■ **Text section**:
----

DJM Solicitors

We may not be published but we are all authors now

This Article first appeared in the Western Mail on 27th November 2012

Lord McAlpine’s legal action against the BBC and up to 10,000 tweeters could have profound consequences for other users of social networking sites. In fact, the case may change the way we use social media forever says Hugh Hitchcock, Head of Dispute Resolution and managing partner of DJM Solicitors.

Conservative peer Lord McAlpine has rightfully received a £185,000 settlement after a BBC Newsnight report wrongly labelled him a paedophile. He has also contacted ITV after the presenter Phillip Schofield handed the Prime Minister a list of alleged abusers live on the This Morning show on 8 November. Unfortunately for the broadcaster, some of the names on the list – which were taken from various internet sites – were clearly visible to viewers.

Most worryingly for those of us outside of media circles, he is also perfectly properly considering legal action against the estimated 10,000 tweeters who falsely accused him of being a paedophile on the social networking site, and have failed to withdraw or delete their statements. Through litigation McAlpine is making a very clear point – every tweet or social media post is a publication rendering the author potentially liable, and in every 140 characters we type or share, we could be inviting a lawsuit.

The increasing usage of social media, blogs and user-generated content led to the UK Government producing a new Defamation Bill in May. The new bill seeks to address the issue of who exactly is the author of content – as secondary publishers such as forum hosts and social media sites cannot be responsible for the words of every single post that goes online through their channels.

Interestingly, on his insistence, the majority of the so-called ‘McAlpine Tweeters‘ will only have to apologise and make a small charitable donation. But, the other 500 million Twitter users should be watching and listening carefully. This may be the first example of somebody suing 10,000 users for comments on the same subject, but it is by no means the first high-profile case of bad behaviour on Twitter that has led to legal intervention.

We only need to look back to early November for the most recent Welsh case of legal proceedings being brought for damaging online posts.

Nine people were each forced to pay £624 to a woman raped by former Wales footballer Ched Evans, after admitting to revealing her name on Twitter and Facebook.

----

■ **Supplied material**:
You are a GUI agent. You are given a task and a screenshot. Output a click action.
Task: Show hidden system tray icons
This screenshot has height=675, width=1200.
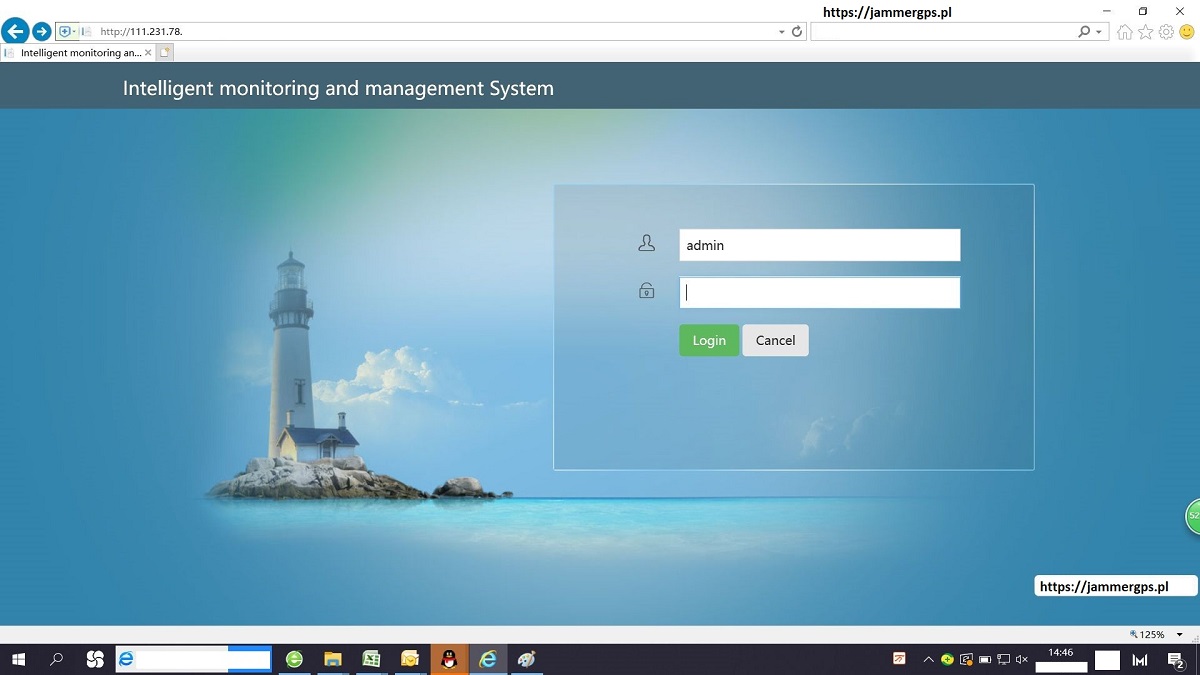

----

■ **Exercise instructions**:
A - According to the article on Lord McAlpine's legal action, how much did he receive as a settlement after the Newsnight report?
B - Reproduce the part of the article on Lord McAlpine's legal action that opens with the words containing "Lord McAlpine’s legal" and closes with "visible to viewers.", swapping "broadcaster" for "network".
C - Carry on the article on Lord McAlpine's legal action from where it stops.
The material has no connection to the article on Lord McAlpine's legal action.

■ **Response list**:
A - £185,000

B -
Lord McAlpine’s legal action against the BBC and up to 10,000 tweeters could have profound consequences for other users of social networking sites. In fact, the case may change the way we use social media forever says Hugh Hitchcock, Head of Dispute Resolution and managing partner of DJM Solicitors.

Conservative peer Lord McAlpine has rightfully received a £185,000 settlement after a BBC Newsnight report wrongly labelled him a paedophile. He has also contacted ITV after the presenter Phillip Schofield handed the Prime Minister a list of alleged abusers live on the This Morning show on 8 November. Unfortunately for the network, some of the names on the list – which were taken from various internet sites – were clearly visible to viewers.

C -
They were all charged with publishing material likely to lead members of the public to identify the complainant in a rape case, contrary to the Sexual Offences (Amendment) Act 1992.

As this case shows, more and more people are blurring the distinctions between the kind of a private conversation you might have in the pub, or over a garden fence, and a highly visible public comment posted on the internet for the world to see. Tweets are not private and by no means disappear like words in conversation – in legal terms, every time a website is ‘hit’, it is considered as being republished, therefore pages can never go out-of-date unless they are taken down. The potential audience is unfathomably large, and the mode and extent of visibility are highly relevant factors to the level of damages awarded to the defamed.

However, even after a person has deleted a post, they can still find themselves in legal hot water.

Liam Stacey, a Swansea University biology student, served a month in prison after tweeting abusive comments about former Bolton Wanderers footballer Fabrice Muamba, who suffered a heart attack on the pitch. Stacey was subsequently banned from the university for the rest of the academic year and forced to sit his exams a year later as an external candidate.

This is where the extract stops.